The monster in the corner spoke again, this time the voice was lead by the woman.
[You are remembering now. This was unexpected.]
The Fuhrer was finally able to recapture his voice. "What do you mean?"
[You have been declared a failure, like Hess, Göring, and Himmler. That you can see and speak to me now means things have perhaps changed.]
The voices seemed to cause pain to Hitler, yet he felt his ire rising at the mentioning of the three men. "They all abandoned me, abandoned Germany at her most dire hour. They would sell us to the United States, the Slavs and the filthy Jews! They-"
[Failed. I have been at your side the entire time. I am aware of their failures.]
Hitler fell silent, his eyes falling on the handgun and cyanide. "They failed me. Germany has failed me. The untermenschen will destroy everything that my people strove to build. It is all over."
The ashen male voice returned.
[You are a pathetic man, ruler of a dying Empire. Your hubris brought things to where they are now.]
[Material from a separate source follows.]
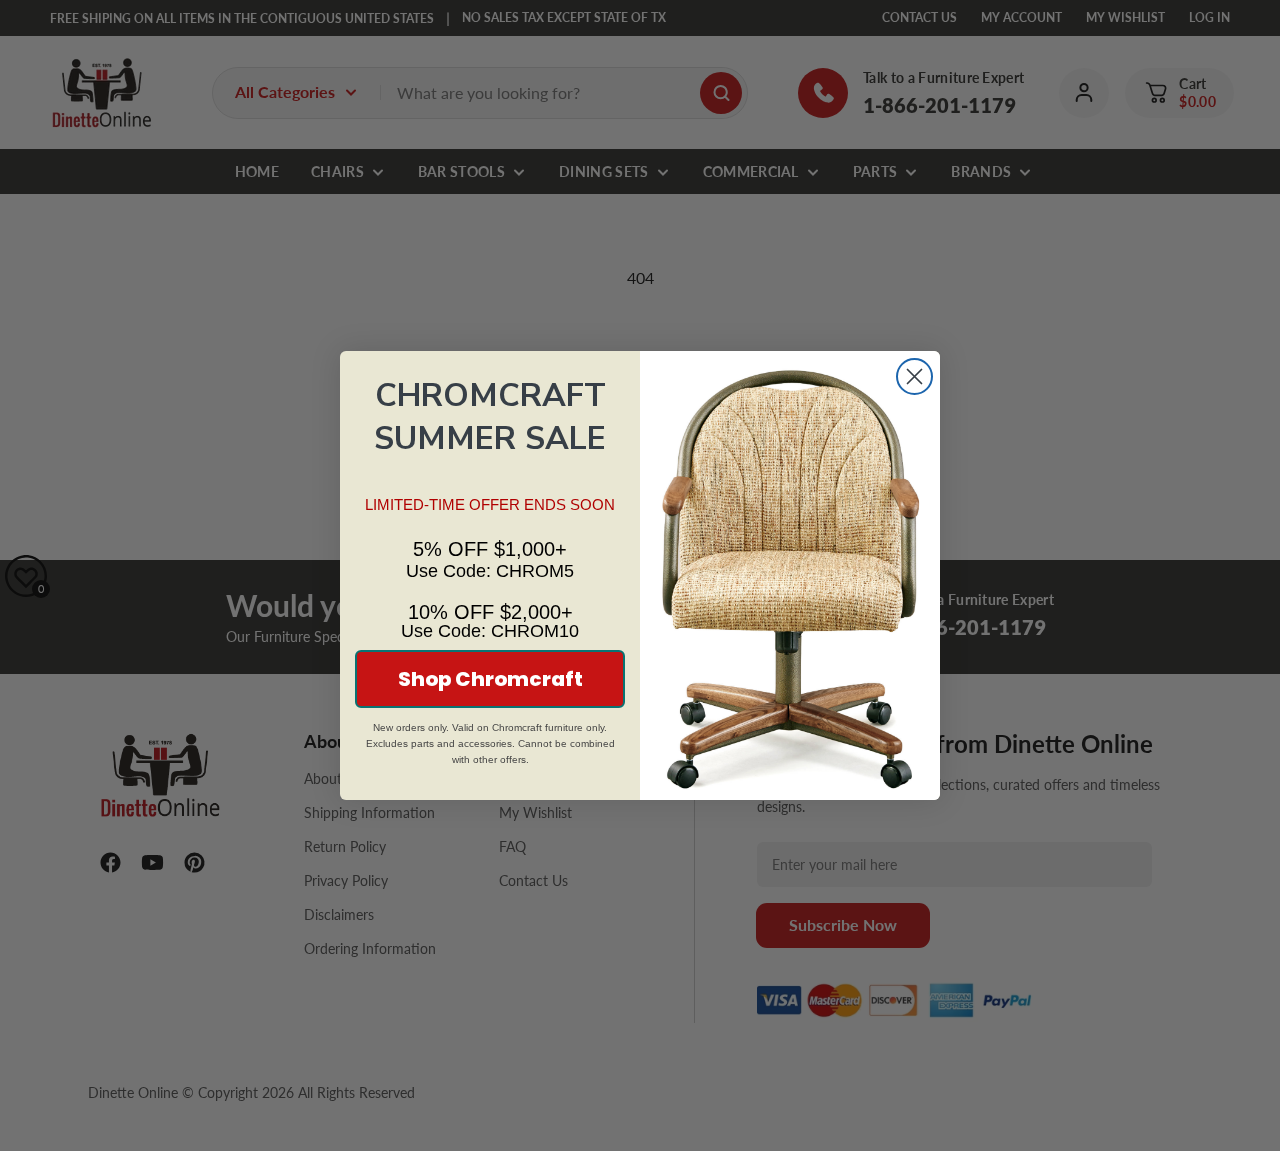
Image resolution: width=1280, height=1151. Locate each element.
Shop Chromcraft (490, 679)
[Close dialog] (914, 376)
The Führer started, his ears not used to hearing such naked accusation and criticism. "You presume-"
The air suddenly tasted of metal, and the lights seemed to dim. The child's voice took primacy, and Hitler felt true fear weigh down his shoulders.
[I do not presume, manling. Your defeat was known well before now. You will watch your tone and show deference, bunkerführer.]
Hitler did not breathe, did not move, as he watched Der Großmann lift his arms towards him. Though he stood in a corner several feet away the hands easily reached the Chancellor's bed. Hitler did not resist, did not flinch, as the hands grasped the cyanide capsule and handgun, and pulled them out of his shaking grasp. The Fuhrer watched as the two items seemed to melt into the miasma that now enveloped the corner.
After a moment, the air seemed to return, the darkness formed back into Der Großmann's shape, and the voice of the woman was loudest of the three.
[This was not an expected outcome, Adolf Hitler. It is a welcome surprise, both to myself and my Master. You have fulfilled the prophecy, you are indeed the Messiah.]
- 1 (or title) - Twilight of the Gods
- 2 - Term coined by the Nazis that was used to represent what they deemed to be human scum, those were for them Jews, gays, people with Downs Syndrome etc.